Era a segunda vez, em um curto espaço de tempo, que via o filme e com mulheres diferentes. O filme rolava na tela e Cadu suava frio. Nunca um “the end” fora tão aguardado. O comentário de Lucy em nada ajudou a situação:
- Puxa, que filme! Não sei o que faria nessa situação. Só tenho a certeza que se fosse a esposa nunca perdoaria o marido. Matava os dois. Os dois iriam “arder no inferno”.
Na verdade, nunca vira Lucy tão agressiva. Ela sempre fora recatada, com boas maneiras. Nunca havia se exaltado.
- Você está perturbada.
- É claro que não. Estou só brincando. Vamos dormir. Amanhã, vamos à casa de meus pais.  Você está suando frio. O filme lhe impressionou muito!
Cadu também não teve uma noite tranquila. Sonhou com a amante com uma faca vindo em sua direção e também com a esposa lhe colocando pra fora de sua casa com “duas pedras na mão”. Respirou aliviado ao acordar. 
A visita aos sogros não melhorara seu estado de espírito, que bom que o dia estava acabando. Enquanto a esposa dormia ao seu lado no carro, Cadu pensava na vida. Arrumara uma amante por acaso, não por amor. Afinal, ela era linda, sensual e sem complicações, mas, amor era o que sentia pela esposa, aquela que dormia ao seu lado.
No dia seguinte, foi para o serviço disposto a por um ponto final naquela história. Mas, sentada no sofá da sala de espera, Mara o esperava. Seu coração disparou:
“Igualzinho a cena do filme quando a amante vai procurá-lo no trabalho”. - pensou meio desorientado.
- O que você está fazendo aqui? –a voz de Cadu saiu meio agressiva.
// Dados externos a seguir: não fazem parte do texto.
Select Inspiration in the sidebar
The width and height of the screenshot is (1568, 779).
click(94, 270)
- Você não ligou e por isso estou aqui. Precisamos conversar. Acho que o filme mexeu com nossa relação. O filme serviu para que eu refletisse que não passo de uma aventura. Não ofereço riscos a sua vida, não reclamo e lhe dou prazer. Mas eu existo, tenho meus sonhos e quero ser feliz plenamente; vim até aqui para deixar clara a minha posição. A forma como você se comportou ontem, me fez perceber que serei sempre a amante me contentando com as sobras e ninguém merece isso. Passe bem.  
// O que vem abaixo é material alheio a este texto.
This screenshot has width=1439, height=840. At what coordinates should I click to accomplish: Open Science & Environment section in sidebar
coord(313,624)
- Por que essa agora? Nunca tivemos problemas. Mas, se preferir assim, tudo bem. Vamos parar por aqui, antes que alguém se machuque.
Falou meio sem pensar. Era melhor aproveitar a oportunidade e terminar logo, antes de um fim mais trágico. Mara continuou:  
- Ah! Ia me esquecendo. Deixei um presentinho para sua esposa. Ela merece por não me respeitar, ter feito “chacota” de mim. Vocês se merecem.
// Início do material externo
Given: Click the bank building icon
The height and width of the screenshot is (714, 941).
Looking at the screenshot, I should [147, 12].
Saiu decepcionada, batendo a porta. Por um segundo, achou que Cadu fosse implorar para que não fosse embora, mas ele lhe pareceu aliviado.
Cadu não entendeu o porquê do comentário sobre a esposa, mas não era hora de pedir explicações, pois não queria deixar Mara nervosa. Livrara-se da amante possessiva e das ameaças de morte. Agora podia viver feliz com a esposa.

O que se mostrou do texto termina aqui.